I am richly blessed with marvelous friends.  I laughed when I read an article recently that debunked myths about introverts.  “Introverts hate people,” it argued, is absolutely untrue.  It’s just that it takes a while to earn an introvert’s true trust, and once you do, you have a loyal friend for life.  This is unquestionably true of me.  My beloved native speakers, who sail beside me through rain and sun, are among the most important parts of my life.

I was honored, therefore, when the team at the HerStories Project asked me to write for them.  And my post is up there, now, about a once-and-always dear friend, the woman who was closest to me as I tiptoed into motherhood and traversed the rocky waters of the first few months.  I hope you’ll read my piece, A Friendship Forged In the Crucible, and explore the other work on HerStories while you’re there.  I love what they’re doing.

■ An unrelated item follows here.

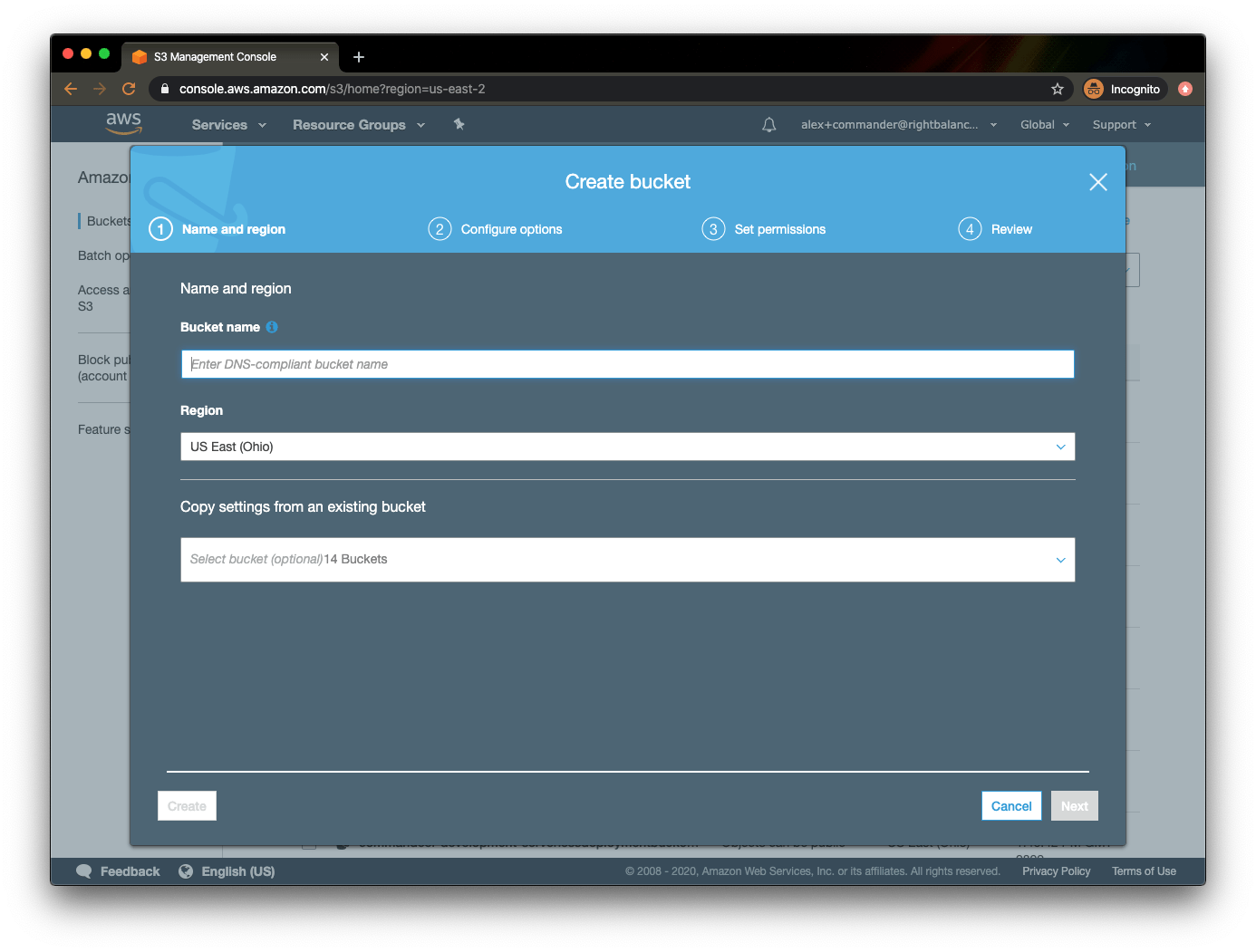Click the Incognito profile icon in browser toolbar
This screenshot has width=1256, height=952.
pos(1094,89)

Let go … again, still, more

let go

I adore this piece about 15 Things You Should Give Up to be Happy.  Loved.  And it made me think of how often I write about letting go.  I write about it a lot.  A search for “let go” in my archives yielded 26 pages of results.  I could do a favorite-posts-post JUST of “let go” posts.  But I won’t.  Right now, at least.  I do wear a necklace that says “let go” which probably tells you a lot about how much this phrase means to me.

Maybe that’s actually what this life is all, and essentially, about.  Is that possible?  Just letting go of things, releasing, letting ourselves float through life as lightly as the spring petals fluttering to the ground, dying as they go, but beautiful?

So much of this modern life seems about holding on and grabbing.  It is true when it comes to material things, and I already know I have an aversion to this, to the the piling-up of possessions.  That letting-go I have already done: the illusion that there is any deep, true contentment to be found in things.

But this orientation towards acquisition also applies to more abstract things, and there I’m as guilty as anyone.  I spent the first 30 years of my life madly racking up degrees and achievements and accolades.  In fact my first, rejected memoir was all about that: about the realization that that way of navigating the world is fundamentally broken.  When there is no next obvious brass ring to grab for, what do we do?  Well, fly into the abyss is one thing.  But as we fall, we need to figure out another map to follow, one less defined by external validation and achievement and more delineated by the internal voice of our soulThat letting go I am working on, though I think I’m moving towards it.

But there’s a third way I – and we – lean towards holding on, and that is the trickiest one for me.  It’s the letting go of what we thought our life was going to be.  That is inextricably correlated, for me, with letting go of my grief about the passage of time.  I’m not sure I’ll ever be able to fully release that, but I know that right now I’m bound in its net, tangled in the cords of sorrow that tighten around me every time I kick.  My life is exactly as I planned it and nothing like I expected.  That sentence, which I use over and over again is fundamental, painful, and true.  What I have is here.  Now.  And to really live it, I have to let go of my white-knuckle grip on both yesterday and tomorrow.  That letting go: still a long, long way to go.

As firmly as I know I need to let go, as fiercely as I’m convinced that that is the lesson I was put on earth to learn, I know I am also, simultaneously, incredibly attached.  I am attached to people, to places, to outcomes.  In fact I’ve often questioned the whole notion of hope, because it is very hard for me to feel hope in the abstract.  It always comes wound around a specific future or thing that I want to be true.

I have said before and still believe that almost all suffering comes from our attachment to how we thought it was going to be.  But I don’t want – and I don’t think I could, anyway – to be less attached to those I love.

Maybe I can parse attachment, and divide it carefully into two groups, the way Grace painstakingly divides her Perler beads by color.  Let go of what I thought life would be like?  Absolutely.  Yes.  I must.  Let go of those I love?  I don’t think so.

What are you letting go of right now?  Do you think it’s possible that learning to let go is life’s basic and most important task?